[Opening MATERIAL SUPPLIED section]
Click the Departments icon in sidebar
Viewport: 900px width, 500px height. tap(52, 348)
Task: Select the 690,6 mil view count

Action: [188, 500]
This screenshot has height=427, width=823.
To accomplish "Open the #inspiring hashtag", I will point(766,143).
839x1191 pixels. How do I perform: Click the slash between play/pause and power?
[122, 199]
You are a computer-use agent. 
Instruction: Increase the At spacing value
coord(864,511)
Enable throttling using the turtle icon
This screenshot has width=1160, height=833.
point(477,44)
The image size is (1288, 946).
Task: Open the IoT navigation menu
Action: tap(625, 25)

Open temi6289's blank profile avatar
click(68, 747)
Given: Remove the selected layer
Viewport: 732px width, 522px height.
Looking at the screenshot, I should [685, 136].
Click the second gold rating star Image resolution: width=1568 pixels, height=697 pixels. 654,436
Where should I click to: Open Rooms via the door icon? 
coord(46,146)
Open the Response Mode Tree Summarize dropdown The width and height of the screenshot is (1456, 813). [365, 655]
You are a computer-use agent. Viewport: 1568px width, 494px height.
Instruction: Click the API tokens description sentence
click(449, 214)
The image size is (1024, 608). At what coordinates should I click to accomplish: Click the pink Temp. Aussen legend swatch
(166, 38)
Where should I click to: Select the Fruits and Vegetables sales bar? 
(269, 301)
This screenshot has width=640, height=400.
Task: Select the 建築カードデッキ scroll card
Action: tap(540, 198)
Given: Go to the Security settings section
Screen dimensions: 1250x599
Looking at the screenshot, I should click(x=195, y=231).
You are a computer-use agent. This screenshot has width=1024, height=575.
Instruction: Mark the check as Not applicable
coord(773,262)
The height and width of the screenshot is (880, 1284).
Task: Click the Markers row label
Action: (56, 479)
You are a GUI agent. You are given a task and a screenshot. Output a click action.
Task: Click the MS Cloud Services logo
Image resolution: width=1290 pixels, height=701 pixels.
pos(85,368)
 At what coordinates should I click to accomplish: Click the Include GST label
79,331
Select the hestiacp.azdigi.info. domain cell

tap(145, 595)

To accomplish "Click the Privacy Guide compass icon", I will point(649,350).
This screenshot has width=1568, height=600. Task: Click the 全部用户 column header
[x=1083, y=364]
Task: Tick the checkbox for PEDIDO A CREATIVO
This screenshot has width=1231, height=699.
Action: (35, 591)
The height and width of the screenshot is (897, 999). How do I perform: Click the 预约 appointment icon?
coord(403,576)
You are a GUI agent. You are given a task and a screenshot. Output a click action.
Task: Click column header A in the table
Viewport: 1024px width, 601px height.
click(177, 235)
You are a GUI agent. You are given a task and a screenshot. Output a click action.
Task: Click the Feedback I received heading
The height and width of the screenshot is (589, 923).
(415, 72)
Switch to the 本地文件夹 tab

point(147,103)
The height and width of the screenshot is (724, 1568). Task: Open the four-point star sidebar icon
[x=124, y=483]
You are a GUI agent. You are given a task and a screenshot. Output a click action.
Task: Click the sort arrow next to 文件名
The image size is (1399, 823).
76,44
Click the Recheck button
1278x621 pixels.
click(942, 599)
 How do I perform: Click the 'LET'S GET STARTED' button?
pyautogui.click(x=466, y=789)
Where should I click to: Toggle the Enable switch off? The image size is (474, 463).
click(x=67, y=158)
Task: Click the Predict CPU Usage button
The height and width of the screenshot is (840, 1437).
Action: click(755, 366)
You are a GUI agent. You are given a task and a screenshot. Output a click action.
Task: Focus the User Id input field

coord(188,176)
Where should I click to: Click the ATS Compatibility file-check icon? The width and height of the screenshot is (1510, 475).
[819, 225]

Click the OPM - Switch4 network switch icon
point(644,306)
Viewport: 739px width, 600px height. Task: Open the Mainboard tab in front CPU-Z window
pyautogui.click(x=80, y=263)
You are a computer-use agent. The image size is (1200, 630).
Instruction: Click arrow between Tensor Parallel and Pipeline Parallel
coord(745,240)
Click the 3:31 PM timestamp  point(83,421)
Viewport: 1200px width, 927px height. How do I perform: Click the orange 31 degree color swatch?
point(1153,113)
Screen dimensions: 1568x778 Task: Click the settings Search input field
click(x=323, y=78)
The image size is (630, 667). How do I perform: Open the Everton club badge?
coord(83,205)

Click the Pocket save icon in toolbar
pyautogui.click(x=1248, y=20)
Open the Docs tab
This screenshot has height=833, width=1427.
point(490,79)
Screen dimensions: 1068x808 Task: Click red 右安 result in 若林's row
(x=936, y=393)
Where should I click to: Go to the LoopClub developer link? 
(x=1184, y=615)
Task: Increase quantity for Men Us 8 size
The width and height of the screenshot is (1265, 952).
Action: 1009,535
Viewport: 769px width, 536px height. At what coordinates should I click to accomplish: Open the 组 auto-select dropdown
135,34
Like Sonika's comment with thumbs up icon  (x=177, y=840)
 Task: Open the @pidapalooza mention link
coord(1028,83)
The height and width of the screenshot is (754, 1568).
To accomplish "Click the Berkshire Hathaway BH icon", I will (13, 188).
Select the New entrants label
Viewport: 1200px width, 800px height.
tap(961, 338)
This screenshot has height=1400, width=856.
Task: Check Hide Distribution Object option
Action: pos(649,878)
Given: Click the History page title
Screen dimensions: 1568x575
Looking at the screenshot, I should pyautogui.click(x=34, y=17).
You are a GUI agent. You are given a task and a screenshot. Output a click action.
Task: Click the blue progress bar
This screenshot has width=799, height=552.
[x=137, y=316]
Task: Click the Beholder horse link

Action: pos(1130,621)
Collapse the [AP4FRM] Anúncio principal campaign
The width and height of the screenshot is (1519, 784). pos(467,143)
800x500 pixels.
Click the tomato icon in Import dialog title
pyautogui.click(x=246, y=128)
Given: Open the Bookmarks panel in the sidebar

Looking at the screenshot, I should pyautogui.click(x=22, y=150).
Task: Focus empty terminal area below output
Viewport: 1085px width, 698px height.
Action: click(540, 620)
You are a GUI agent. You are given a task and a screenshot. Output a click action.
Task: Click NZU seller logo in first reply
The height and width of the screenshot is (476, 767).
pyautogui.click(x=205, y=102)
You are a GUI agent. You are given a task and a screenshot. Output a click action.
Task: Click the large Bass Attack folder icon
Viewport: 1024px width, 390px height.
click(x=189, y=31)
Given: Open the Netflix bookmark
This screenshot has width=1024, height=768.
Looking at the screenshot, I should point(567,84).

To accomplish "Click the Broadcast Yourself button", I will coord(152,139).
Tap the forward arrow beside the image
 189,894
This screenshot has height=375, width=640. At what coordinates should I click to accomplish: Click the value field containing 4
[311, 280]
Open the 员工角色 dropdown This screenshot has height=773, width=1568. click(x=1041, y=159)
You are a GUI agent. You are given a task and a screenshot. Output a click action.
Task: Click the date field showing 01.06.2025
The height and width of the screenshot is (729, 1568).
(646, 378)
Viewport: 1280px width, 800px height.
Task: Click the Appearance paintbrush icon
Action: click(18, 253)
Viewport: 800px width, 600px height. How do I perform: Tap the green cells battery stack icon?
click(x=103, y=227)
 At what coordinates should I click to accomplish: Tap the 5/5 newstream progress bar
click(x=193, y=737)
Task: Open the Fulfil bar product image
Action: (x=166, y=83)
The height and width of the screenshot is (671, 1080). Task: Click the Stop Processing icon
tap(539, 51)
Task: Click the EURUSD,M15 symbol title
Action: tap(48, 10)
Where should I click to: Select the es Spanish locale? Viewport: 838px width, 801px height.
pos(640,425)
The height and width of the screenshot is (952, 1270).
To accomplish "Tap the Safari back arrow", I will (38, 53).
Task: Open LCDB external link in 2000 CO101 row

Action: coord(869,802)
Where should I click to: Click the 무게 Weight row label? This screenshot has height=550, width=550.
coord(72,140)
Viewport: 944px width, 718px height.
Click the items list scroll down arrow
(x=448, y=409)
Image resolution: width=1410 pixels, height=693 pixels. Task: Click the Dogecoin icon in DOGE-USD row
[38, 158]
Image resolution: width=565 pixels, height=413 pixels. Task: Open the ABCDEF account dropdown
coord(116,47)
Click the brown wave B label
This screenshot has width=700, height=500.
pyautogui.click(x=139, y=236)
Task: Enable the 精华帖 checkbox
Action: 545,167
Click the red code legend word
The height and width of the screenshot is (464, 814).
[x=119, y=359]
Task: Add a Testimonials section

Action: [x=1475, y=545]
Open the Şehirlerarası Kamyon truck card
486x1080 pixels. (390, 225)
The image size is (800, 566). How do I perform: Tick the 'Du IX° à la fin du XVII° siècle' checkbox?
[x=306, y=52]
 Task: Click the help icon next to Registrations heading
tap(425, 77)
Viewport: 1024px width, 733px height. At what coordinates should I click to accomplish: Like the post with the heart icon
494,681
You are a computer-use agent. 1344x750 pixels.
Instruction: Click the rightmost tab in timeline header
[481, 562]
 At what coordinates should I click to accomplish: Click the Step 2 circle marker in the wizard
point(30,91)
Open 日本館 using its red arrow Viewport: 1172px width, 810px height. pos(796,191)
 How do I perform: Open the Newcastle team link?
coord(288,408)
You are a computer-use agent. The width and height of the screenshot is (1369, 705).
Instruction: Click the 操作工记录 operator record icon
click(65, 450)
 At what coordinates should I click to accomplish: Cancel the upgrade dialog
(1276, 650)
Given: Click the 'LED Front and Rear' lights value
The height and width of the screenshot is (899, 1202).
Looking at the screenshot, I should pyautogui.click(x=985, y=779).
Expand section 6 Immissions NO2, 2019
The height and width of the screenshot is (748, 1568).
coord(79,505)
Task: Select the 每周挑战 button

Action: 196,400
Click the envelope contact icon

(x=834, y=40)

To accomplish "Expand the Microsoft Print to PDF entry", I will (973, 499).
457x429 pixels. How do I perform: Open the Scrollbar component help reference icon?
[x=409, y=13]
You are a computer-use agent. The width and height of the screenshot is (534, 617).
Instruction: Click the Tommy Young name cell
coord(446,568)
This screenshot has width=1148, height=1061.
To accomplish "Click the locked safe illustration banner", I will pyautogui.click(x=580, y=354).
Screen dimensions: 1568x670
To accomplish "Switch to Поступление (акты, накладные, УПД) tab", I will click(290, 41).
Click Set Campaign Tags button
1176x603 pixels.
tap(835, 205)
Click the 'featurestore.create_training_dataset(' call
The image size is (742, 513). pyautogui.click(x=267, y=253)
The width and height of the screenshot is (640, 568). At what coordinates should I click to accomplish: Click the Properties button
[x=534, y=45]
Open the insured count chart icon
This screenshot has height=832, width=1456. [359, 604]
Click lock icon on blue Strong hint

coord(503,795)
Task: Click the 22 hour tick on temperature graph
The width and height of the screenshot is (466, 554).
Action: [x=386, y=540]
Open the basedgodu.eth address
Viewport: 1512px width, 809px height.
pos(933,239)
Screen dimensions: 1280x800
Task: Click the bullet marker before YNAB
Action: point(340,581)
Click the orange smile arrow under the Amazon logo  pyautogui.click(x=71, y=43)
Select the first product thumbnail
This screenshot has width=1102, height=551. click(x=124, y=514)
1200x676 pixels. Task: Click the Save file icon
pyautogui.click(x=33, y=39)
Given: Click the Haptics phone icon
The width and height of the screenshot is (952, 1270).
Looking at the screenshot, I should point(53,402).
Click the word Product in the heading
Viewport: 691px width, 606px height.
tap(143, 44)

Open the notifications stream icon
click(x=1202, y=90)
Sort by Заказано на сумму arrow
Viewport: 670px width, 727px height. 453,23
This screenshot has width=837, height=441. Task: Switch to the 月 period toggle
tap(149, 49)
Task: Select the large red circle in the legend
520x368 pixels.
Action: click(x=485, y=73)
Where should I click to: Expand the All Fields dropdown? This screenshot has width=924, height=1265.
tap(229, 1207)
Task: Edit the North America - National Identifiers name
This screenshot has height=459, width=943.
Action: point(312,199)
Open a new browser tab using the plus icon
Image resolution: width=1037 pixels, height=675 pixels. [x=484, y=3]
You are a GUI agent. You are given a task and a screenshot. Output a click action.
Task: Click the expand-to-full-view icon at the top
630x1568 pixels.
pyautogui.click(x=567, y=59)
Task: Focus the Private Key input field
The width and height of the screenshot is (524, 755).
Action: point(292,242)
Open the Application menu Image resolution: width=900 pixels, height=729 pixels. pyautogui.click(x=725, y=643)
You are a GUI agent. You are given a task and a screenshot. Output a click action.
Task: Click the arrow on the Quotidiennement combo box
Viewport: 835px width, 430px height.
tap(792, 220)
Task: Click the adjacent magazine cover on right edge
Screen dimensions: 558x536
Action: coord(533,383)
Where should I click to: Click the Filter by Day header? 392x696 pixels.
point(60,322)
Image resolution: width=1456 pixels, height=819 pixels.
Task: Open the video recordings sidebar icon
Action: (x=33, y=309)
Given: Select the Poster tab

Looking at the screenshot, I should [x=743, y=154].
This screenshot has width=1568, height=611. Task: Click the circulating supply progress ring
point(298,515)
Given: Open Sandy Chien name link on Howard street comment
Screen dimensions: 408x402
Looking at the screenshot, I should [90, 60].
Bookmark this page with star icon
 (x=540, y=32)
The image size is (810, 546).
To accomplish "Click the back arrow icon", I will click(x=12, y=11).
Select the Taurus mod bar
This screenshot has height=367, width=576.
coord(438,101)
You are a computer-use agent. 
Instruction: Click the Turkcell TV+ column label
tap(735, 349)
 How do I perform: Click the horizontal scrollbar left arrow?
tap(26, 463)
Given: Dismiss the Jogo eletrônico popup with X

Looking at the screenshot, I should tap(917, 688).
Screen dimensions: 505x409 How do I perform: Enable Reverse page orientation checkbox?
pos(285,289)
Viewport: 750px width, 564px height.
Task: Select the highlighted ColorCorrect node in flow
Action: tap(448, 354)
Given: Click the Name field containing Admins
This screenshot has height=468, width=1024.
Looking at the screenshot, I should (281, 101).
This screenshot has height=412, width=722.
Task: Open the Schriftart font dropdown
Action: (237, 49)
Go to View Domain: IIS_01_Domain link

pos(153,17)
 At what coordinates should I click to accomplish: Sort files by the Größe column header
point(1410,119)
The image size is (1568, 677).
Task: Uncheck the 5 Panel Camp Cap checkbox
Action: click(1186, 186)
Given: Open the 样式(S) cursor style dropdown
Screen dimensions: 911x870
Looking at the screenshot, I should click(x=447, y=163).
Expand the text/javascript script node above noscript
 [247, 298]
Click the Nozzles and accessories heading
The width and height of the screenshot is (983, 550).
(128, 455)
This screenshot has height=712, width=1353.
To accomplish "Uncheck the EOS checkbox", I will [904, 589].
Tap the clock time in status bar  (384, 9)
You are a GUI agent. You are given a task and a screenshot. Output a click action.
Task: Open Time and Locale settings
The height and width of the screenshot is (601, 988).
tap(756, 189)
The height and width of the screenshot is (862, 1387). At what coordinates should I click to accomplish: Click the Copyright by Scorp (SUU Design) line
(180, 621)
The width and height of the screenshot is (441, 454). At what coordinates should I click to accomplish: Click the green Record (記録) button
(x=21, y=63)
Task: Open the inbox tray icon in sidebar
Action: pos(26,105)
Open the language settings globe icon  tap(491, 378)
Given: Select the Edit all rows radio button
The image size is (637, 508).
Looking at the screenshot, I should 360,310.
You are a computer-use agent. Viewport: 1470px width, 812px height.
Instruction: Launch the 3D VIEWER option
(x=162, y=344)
[Closing MATERIAL SUPPLIED section]
EXERCISE AIM :: From the records above, transcribe without alteration every line from the one with "Task: Click the large Bass Attack folder icon" to the one with "Task: Click the date field showing 01.06.2025", inclusive.

WRITTEN RESPONSE ::
Task: Click the large Bass Attack folder icon
Viewport: 1024px width, 390px height.
click(x=189, y=31)
Given: Open the Netflix bookmark
This screenshot has width=1024, height=768.
Looking at the screenshot, I should point(567,84).

To accomplish "Click the Broadcast Yourself button", I will coord(152,139).
Tap the forward arrow beside the image
 189,894
This screenshot has height=375, width=640. At what coordinates should I click to accomplish: Click the value field containing 4
[311, 280]
Open the 员工角色 dropdown This screenshot has height=773, width=1568. click(x=1041, y=159)
You are a GUI agent. You are given a task and a screenshot. Output a click action.
Task: Click the date field showing 01.06.2025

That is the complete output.